Analysis of more than 100 Aboriginal Australian mitochondrial genomes indicates that the settlement of Australia comprised a single, rapid migration along the coasts that reached southern Australia as early as 49,000 years ago. The findings, reported in the journal Nature this week, suggest that populations of Aboriginal Australians have persisted in distinct geographical areas for almost 50,000 years.
Archaeological evidence indicates that Australia and New Guinea - which were once connected as a single landmass known as Sahul - were initially settled around 50,000 years ago. However, the processes underlying the enormous linguistic and phenotypic diversity within Australia have remained uncertain.
Alan Cooper and colleagues extracted mitochondrial genomes from hair samples collected between the 1920s and 1970s from 111 individuals across three different Aboriginal communities (two in South Australia, one in Queensland).
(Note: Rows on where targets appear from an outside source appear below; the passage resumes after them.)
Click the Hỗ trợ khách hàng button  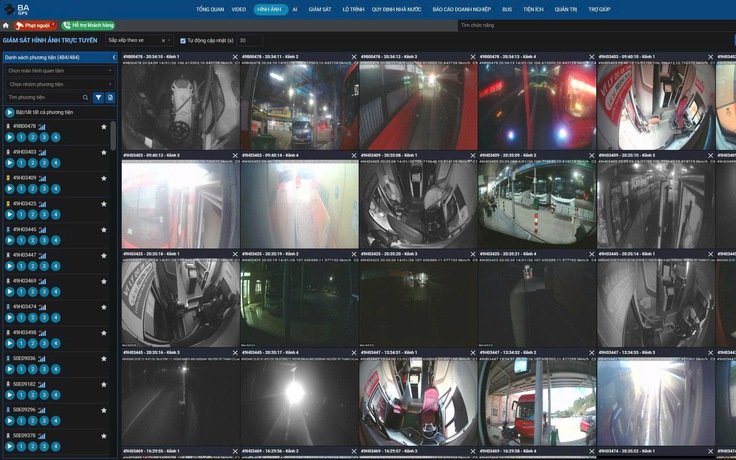coord(87,25)
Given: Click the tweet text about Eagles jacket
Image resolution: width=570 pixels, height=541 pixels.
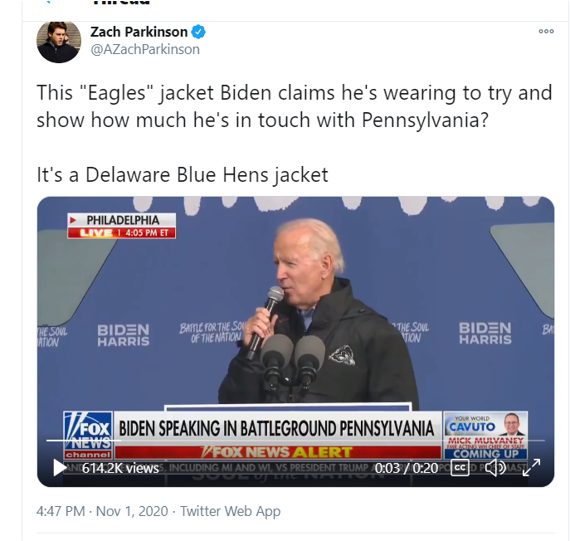Looking at the screenshot, I should coord(294,133).
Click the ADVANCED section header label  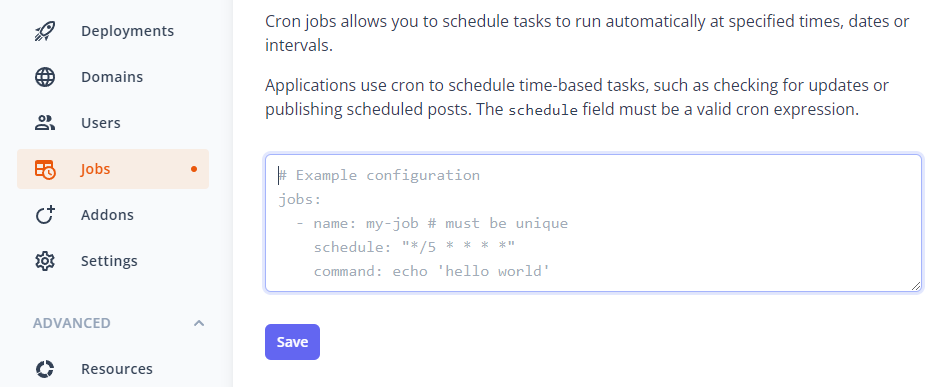(x=72, y=323)
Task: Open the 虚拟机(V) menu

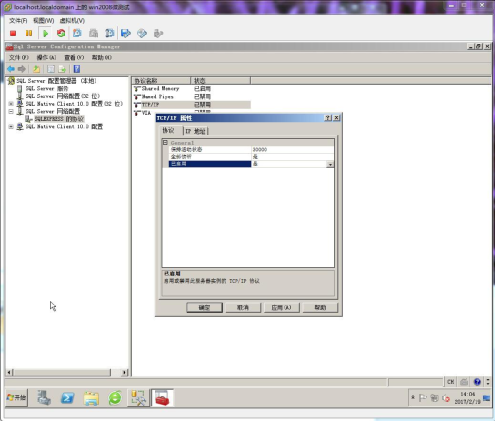Action: coord(72,21)
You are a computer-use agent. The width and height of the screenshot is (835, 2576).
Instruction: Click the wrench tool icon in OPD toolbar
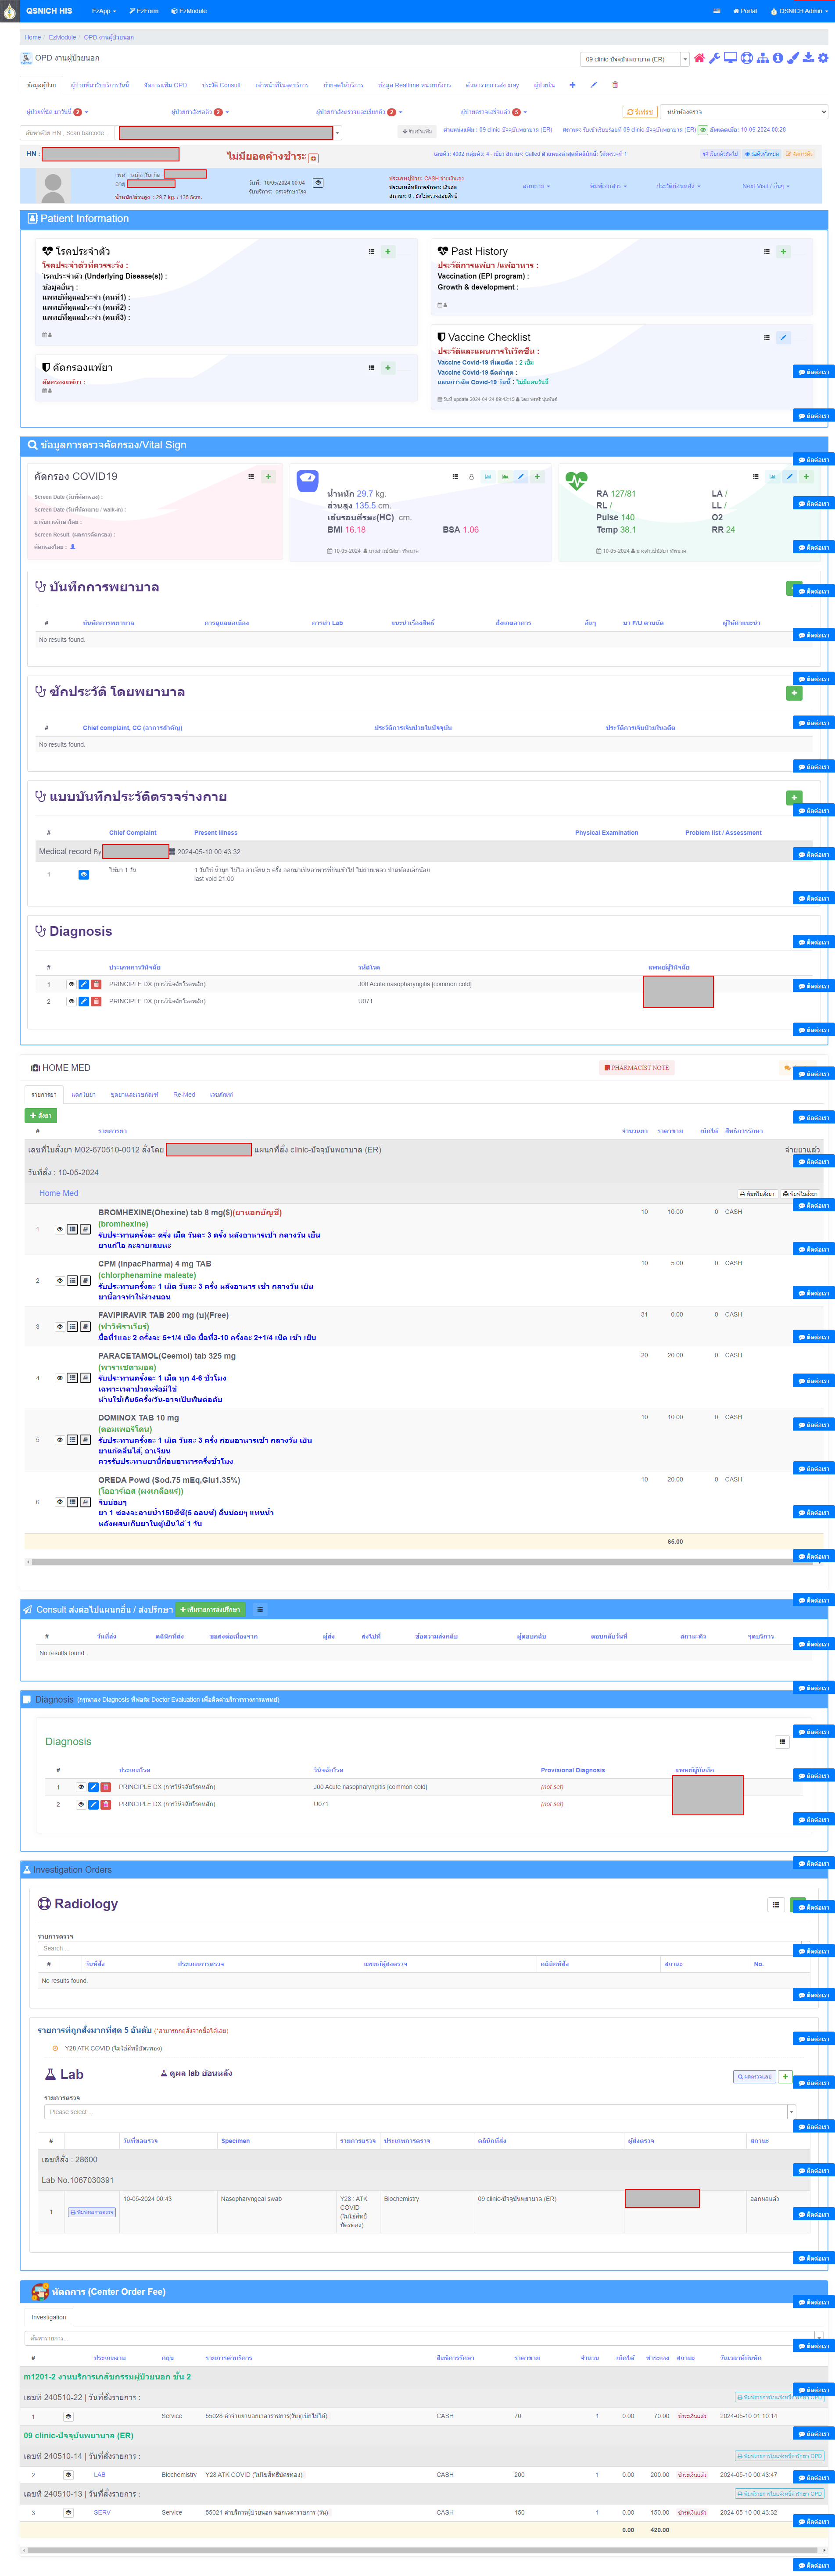[715, 58]

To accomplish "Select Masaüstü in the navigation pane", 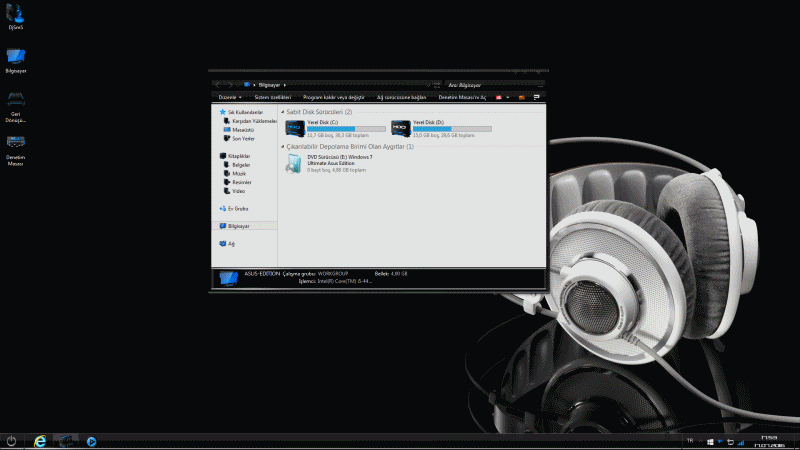I will tap(242, 129).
Analysis of these mitogenomes allowed the authors to produce detailed reconstructions of the genetic and historical relationships among Aboriginal Australian groups prior to European settlement. The authors find that from landfall in northern Australia, people spread rapidly around the east and west coasts, meeting in the south around 49,000 to 45,000 years ago. Strong regional patterns of mitochondrial DNA variation indicate the continuous presence of Aboriginal Australian populations in discrete geographical regions dating back around 50,000 years, despite significant cultural and climate changes, such as the widespread aridification and cooling of the Last Glacial Maximum.